Vegan Spring Bowl with Sesame Dressing
15 Min.
Preparation
1. Cook the rice:
Prepare basmati or brown rice according to package instructions. For best texture, cook in advance and let cool completely.
2. Prepare the sweet potato:
Peel, dice and cook the sweet potato until tender.
3. Sauté the protein:
Press and cube the tofu, then pan-fry in sesame oil until golden. Alternatively, prepare vegan chicken-style pieces.
4. Prep the veggies:
Wash and roughly chop the salad greens. Halve the cherry tomatoes. Blanch edamame if needed.
5. Toast the nuts/seeds:
Lightly toast cashews or sunflower seeds in a dry pan until fragrant.

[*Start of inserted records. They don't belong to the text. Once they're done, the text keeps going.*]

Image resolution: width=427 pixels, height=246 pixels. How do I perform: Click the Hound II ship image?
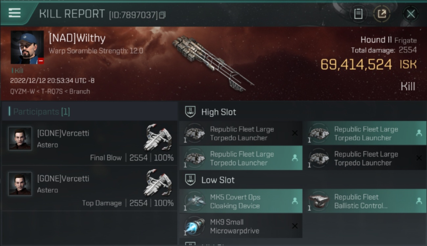(213, 62)
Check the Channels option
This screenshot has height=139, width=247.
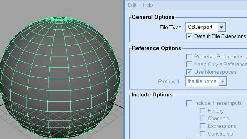[x=202, y=118]
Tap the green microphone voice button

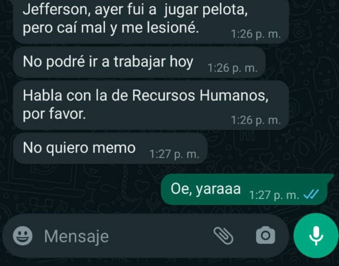tap(316, 236)
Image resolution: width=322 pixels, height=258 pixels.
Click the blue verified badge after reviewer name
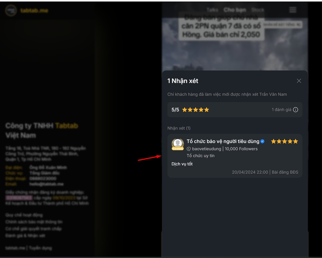pyautogui.click(x=262, y=142)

6. Mix the sesame dressing:
Whisk soy sauce, agave syrup, balsamic vinegar, coconut milk, tahini and chili flakes until smooth and creamy.
7. Assemble the bowl:
Arrange rice, veggies, protein and seeds in a bowl and drizzle generously with the sesame dressing. Finish with fresh herbs if desired.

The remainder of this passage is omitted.